Ballpark costs and insurance

This is the question people are too polite to ask first, so let us be plain about it. Costs vary widely by country, region and clinic, and the figures below are broad UK ballparks to set expectations, not quotes, so always ask the referral centre for their own estimate before you book.

A first cardiology consultation with an echocardiogram commonly runs to a few hundred pounds, often in the region of £300 to £600, with the scan being the bulk of it. Adding tests such as an x-ray, an ECG or a Holter monitor increases that. The medications that may follow, pimobendan and others, are an ongoing monthly cost we cover in heart medications explained. Advanced interventions such as a pacemaker or open-heart valve repair run into the thousands, and those are decisions made carefully with the specialist, not on the day.

The single most useful piece of advice on cost is this: check your insurance before you go, and check it properly. Most lifetime policies cover specialist referral and diagnostics, which is precisely what these policies are for, but two traps catch people out. The first is the per-condition limit, the cap on what a policy pays for any one condition across the pet's life, which heart disease can reach because it is lifelong. The second is the pre-existing exclusion, because if a murmur was noted before the policy began, the insurer may class the whole heart as pre-existing and decline the claim. Phone your insurer, quote the likely procedure, and get the answer in writing before the appointment, not after. Many referral centres will also help you submit a pre-authorisation so you know where you stand.

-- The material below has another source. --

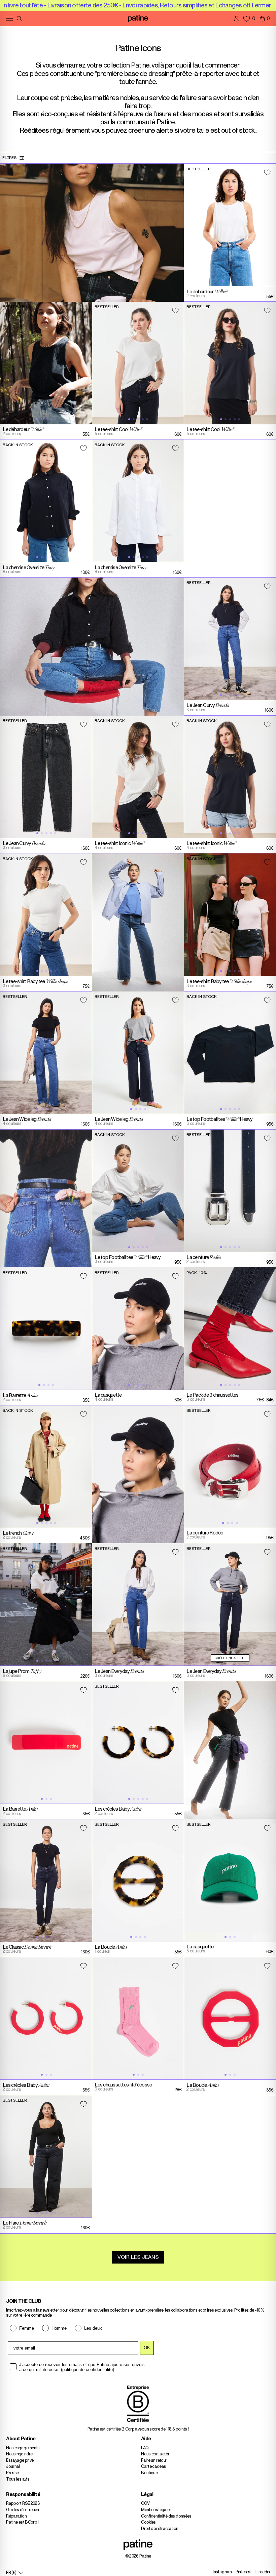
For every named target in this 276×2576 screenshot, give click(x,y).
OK (147, 2347)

If insurance will not cover it, or there is no policy, say so openly to the cardiologist. They would far rather tailor a realistic plan around your budget than have you decline a referral in silence. There is almost always a version of good care that fits what you can spend, and a frank conversation gets you there faster.

Getting the most out of the appointment

A cardiology consultation is a concentrated burst of expensive expertise, and a little preparation roughly doubles its value. A few things make a real difference.

Ask your own vet to send the records and images ahead, including any previous x-rays and blood results, so nothing is repeated and the specialist starts fully informed. Bring a written list of your pet's current medications, with doses, rather than trying to recall them. Most valuable of all, bring data from home. If you have been counting your pet's resting respiratory rate, the number of breaths per minute while they sleep, bring the log, because it is the single most useful real-world measure of how the heart is coping and a cardiologist will read it with interest. Our resting respiratory rate guide shows you how to count it, and you can record it in the breathing rate tracker and simply show the chart at the appointment. A short phone video of any coughing, breathing or fainting episode is worth a great deal too, because these events rarely happen to order in the consulting room.

Then write down your questions before you go, because the conversation moves quickly and good questions are easy to forget under stress. A useful core set: what stage is my pet at, and what does that mean for how long and how well they will live? Does anything change today, in treatment or in what I watch for? What would a setback look like, and what should I do if I see it? How often should we re-scan or review? And, asked plainly, what will all of this cost? Do not be shy of asking the cardiologist to write the key points down or to confirm them in the report, because you will not remember everything, and you should not have to.

Finally, remember that a referral is a partnership, not a transfer. Your own vet stays at the centre of your pet's care, sees you for the ordinary visits and the repeat prescriptions, and works from the specialist's plan. The cardiologist is there for the detailed scan, the difficult decision and the advanced option, and then hands the day-to-day reins back. If your pet is heading towards or living with heart failure, the thread that ties the two together between appointments is the number you track at home: keep counting that breathing rate, because it is the early-warning system that tells you, and your vet, when something is changing and it is time to pick up the phone.